One NFL MVP voter who recently revealed he wouldn't be voting for Aaron Rodgers admitted on Wednesday that he made a mistake discussing who he wasn't voting for and why.

On 670 The Score, longtime Chicago-based football reporter Hub Arkush said he regretted his decision to say that he wasn't voting for Rodgers and why, which he did on the same radio station the night before.

“I made a big mistake last night,” Arkush said via ProFootballTalk.

Traditionally, MVP voters don't say who they're voting for until after the results are announced. Arkush didn't technically violate that, since he talked about who he wasn't voting for, but he knows he violated the spirit of the tradition.

“It’s on me,” Arkush said. “I screwed up. ... All you can do is own it, and I own it.”

Why isn't Arkush voting for Rodgers?

Rodgers is having a stellar season on the field, but for Arkush, that alone isn't enough to make him the most valuable player.

“I don’t think you can be the biggest jerk in the league and punish your team, and your organization and your fan base the way he did and be the Most Valuable Player,” Arkush said on Tuesday via ProFootballTalk. “Has he been the most valuable on the field? Yeah, you could make that argument, but I don’t think he is clearly that much more valuable than Jonathan Taylor or Cooper Kupp or maybe even Tom Brady. So from where I sit, the rest of it is why he’s not gonna be my choice. Do I think he’s gonna win it? Probably. A lot of voters don’t approach it the way I do, but others do, who I’ve spoken to. But one of the ways we get to keep being voters is we’re not allowed to say who we are voting for until after the award has been announced. I’m probably pushing the envelope by saying who I’m not voting for. But we’re not really supposed to reveal our votes.”

Arkush makes a decent argument about Rodgers not being the clear MVP, but he's also tying his voting decision to Rodgers' behavior off the field. He misled the public about being vaccinated, claimed he was a victim of "cancel culture" after everyone found out the truth about his vaccination status, and publicly pushed unsafe and unproven "treatments" for COVID-19.

Arkush defended his decision to consider off-the-field factors by pointing out that voters aren't given a rubric or any guidance on what "most valuable player" means, so he feels free to use his own judgment when casting his vote.

“There’s no guidelines,” Arkush said. “We are told to pick the guy who we think is most valuable to his team. And I don’t think it says anywhere, ‘strictly on the field,’ although I do think he hurt his team on the field by the way he acted off the field.

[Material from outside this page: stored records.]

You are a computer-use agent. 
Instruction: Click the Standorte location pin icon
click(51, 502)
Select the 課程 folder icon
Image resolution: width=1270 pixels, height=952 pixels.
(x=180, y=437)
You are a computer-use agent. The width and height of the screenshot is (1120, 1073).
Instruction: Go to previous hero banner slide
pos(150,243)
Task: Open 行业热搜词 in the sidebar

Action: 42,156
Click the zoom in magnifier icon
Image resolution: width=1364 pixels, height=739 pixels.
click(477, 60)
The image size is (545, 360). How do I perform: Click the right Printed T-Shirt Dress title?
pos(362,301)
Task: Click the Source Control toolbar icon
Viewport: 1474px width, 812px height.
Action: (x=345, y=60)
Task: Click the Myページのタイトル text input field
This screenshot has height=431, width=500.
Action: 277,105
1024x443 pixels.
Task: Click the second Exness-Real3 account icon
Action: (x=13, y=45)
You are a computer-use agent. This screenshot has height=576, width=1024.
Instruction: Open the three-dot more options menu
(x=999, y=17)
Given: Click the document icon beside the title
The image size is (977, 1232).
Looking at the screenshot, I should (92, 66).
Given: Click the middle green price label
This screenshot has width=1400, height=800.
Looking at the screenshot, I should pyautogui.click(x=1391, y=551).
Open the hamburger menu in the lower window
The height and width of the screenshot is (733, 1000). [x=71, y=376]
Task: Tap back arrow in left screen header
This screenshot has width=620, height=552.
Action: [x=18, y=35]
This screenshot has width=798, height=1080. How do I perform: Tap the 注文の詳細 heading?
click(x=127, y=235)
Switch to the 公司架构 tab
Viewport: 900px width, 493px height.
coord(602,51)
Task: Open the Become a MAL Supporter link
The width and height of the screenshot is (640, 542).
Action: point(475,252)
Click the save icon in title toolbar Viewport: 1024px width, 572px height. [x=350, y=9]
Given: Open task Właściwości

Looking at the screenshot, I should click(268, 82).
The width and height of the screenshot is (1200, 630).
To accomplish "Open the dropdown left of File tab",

They’re gonna get the No. 1 seed anyway, but what if the difference had come down to the Chiefs game, where he lied about being vaccinated, and they ended up getting beat?”

In the end, Arkush said he couldn't square Rodgers' off the field activity with what he thinks an MVP should be.

“I just think that the way he’s carried himself is inappropriate,” Arkush said. “I think he’s a bad guy, and I don’t think a bad guy can be the most valuable guy at the same time.”

Arkush said he could "guarantee" that he wouldn't be the only voter who won't be putting Rodgers on their ballot. But after the backlash he got, he will almost certainly be the only voter talking about who he or she voted for before the result is officially announced.

Rodgers responds, calls Arkush 'a bum'

Rodgers was asked about Arkush and his comments during his media availability on Wednesday, and to no one's surprise, he let loose.

Rodgers believes that Arkush should no longer have an MVP vote. It's not known whether the AP will take any action against Arkush.